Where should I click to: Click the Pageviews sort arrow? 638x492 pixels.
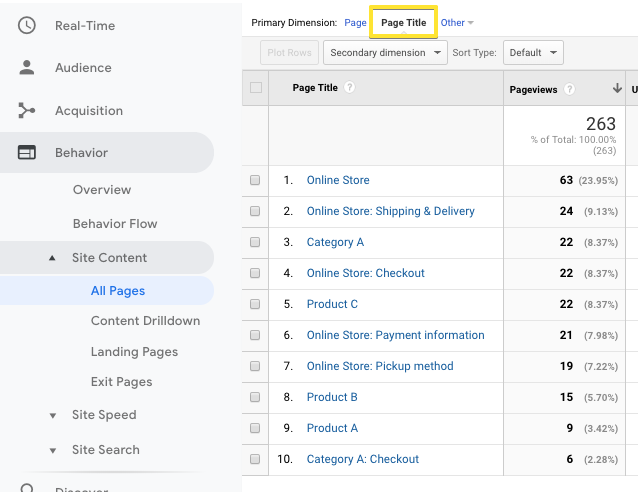pyautogui.click(x=617, y=89)
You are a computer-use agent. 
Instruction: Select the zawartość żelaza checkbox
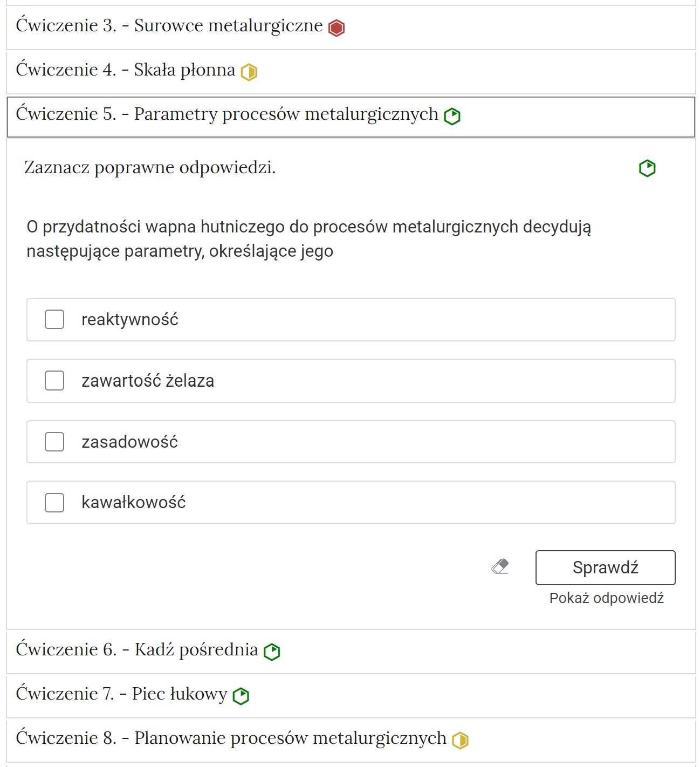[x=54, y=381]
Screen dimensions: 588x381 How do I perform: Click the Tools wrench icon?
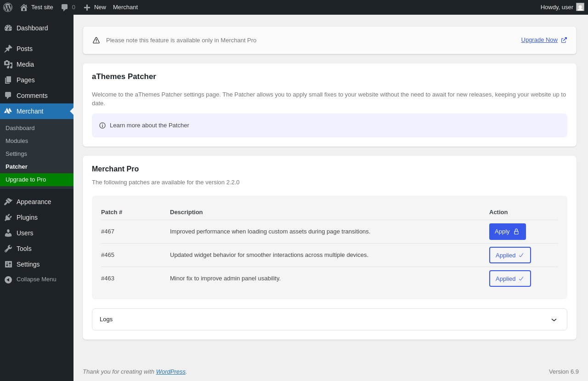pyautogui.click(x=8, y=249)
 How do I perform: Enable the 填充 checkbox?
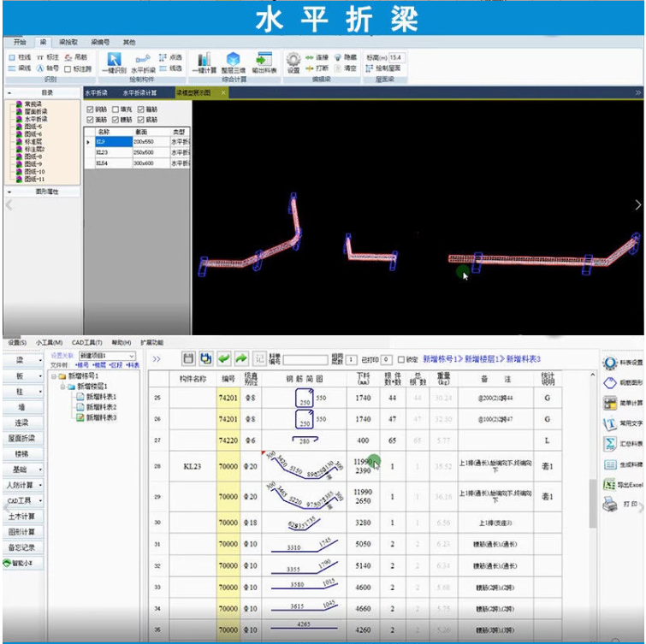coord(116,109)
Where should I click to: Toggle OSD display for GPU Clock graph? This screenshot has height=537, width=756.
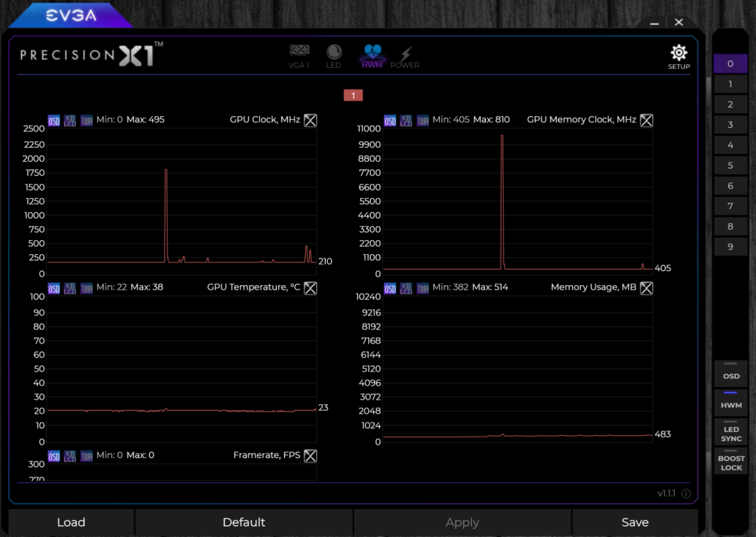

==============================

Task goal
Your copy of the entries should be exact and free of pictures.

Result
Where should I click to: Click the Pageviews sort arrow? 638x492 pixels.
pyautogui.click(x=617, y=89)
You are a computer-use agent. 
Instruction: Select the zawartość żelaza checkbox
[x=54, y=381]
Screen dimensions: 588x381 How do I perform: Click the Tools wrench icon?
pyautogui.click(x=8, y=249)
 How do I perform: Enable the 填充 checkbox?
coord(116,109)
Where should I click to: Toggle OSD display for GPU Clock graph? This screenshot has height=537, width=756.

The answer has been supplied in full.